By Lynette Wilson for Episcopal News Service
Tucked behind the Epsicopal Diocese of Puerto Rico’s administrative offices in Trujillo Alto, an increasingly mixed income municipality within metropolitan San Juan, sits Centro San Justo, a two-story education and childcare center serving 140 students aged 2 months to 5 years old.
Centro San Justo, or Saint Just Center, operates 50 weeks a year from 6 a.m. to 5:30 p.m., an accommodating schedule that allows working parents, many of whom single mothers, a flexible, holistic childcare option. Saint Just is part of VIDAS, Episcopal Social Services, Inc., the social services arm of the Diocese of Puerto Rico, which seeks to respond to the needs of individuals and families offering integrated services aimed at providing a better quality of life.
The diocese has a long history of providing health and social services on the island, and continues to grow and expand its services in what is a critical time in Puerto Rico.
In recent years, Puerto Rico, a U.S. territory whose residents are American citizens, has experienced record outward migration owing to an entrenched recession dating to 2006 and its complicated economic relationship with the United States. In recent months, Puerto Rico’s $72 billion debt crisis and its inability to declare bankruptcy because of its territorial status has repeatedly made headlines and drawn comparisons with Greece. In early August, the first time in its history, Puerto Rico defaulted on its payment to bondholders.
“Three hundred thousand people have left,” said Bishop Wilfrido Ramos Orench, who became the diocese’s provisional bishop in March 2014.
On Aug. 8, Ramos issued a letter calling on the churches to come together to address the economic crisis, calling it the worst economic and social crisis since the Great Depression of the 1930s. The letter gives a brief overview of Puerto Rico’s economic history beginning with World War II and ending with the 2005 expiration of a section of Internal Revenue Code that offered U.S.-based companies federal tax exemptions on income earned in Puerto Rico. Congress enacted the exemption in 1976 to increase economic development.

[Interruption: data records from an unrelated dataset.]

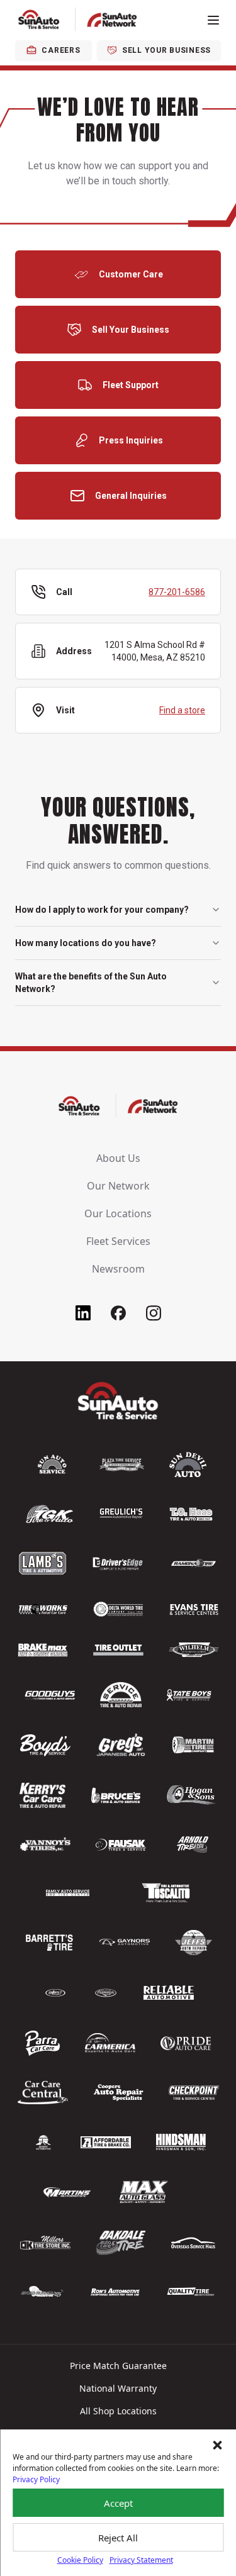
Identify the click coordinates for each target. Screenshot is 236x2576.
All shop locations (118, 2411)
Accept (118, 2503)
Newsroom (118, 1269)
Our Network (118, 1185)
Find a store (182, 710)
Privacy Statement (141, 2560)
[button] (217, 2445)
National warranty (118, 2388)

“In this moment, it’s clearer than ever, that we are experiencing a serious structural crisis in our neoliberal economic model,” wrote Ramos in the letter. “Our economy is not growing, it’s stagnant. The country has accumulated a large amount of public debt and does not have the capacity to collect the funds necessary to pay it.
“The response of our government has been to reduce public services, impose regressive taxes and use the retirement funds of public employees. The Puerto Rican government’s credit worthiness is practically null. They are predicting serious crises in healthcare services, the retirement system and a possible government shutdown.”
Regarding the letter and churches responding to the crisis, “this is where we need to be,” he said, during an interview with Episcopal News Service Aug. 12.
Added to that, more immediately, a severe drought has the San Juan metropolitan area, including Trujillo Alto, rationing water. Many residents have water one day and then go for two days without. Saint Just Center, explained the Rev. Ana R. Mendez, the center’s director who also serves as the associate program director for VIDAS, is operating under a state of emergency and dependent on a cistern.
The government of Puerto Rico provides financial support to the childcare cente to aid its efforts to provide assistance, education and transformational opportunities to children and their families. In May, Saint Just received a certificate of excellence in recognition of its work and commitment to boys and girls from the Administration for Care and Development of Children.
Most of the school’s students come from broken homes, where women have suffered high rates of domestic violence, where one or more parent may be incarcerated, and in some cases grandmothers are raising their grandchildren.
“The most beautiful thing is the transformation of the children and the family, complete transformation,” said Mendez, in an interview with ENS in her office.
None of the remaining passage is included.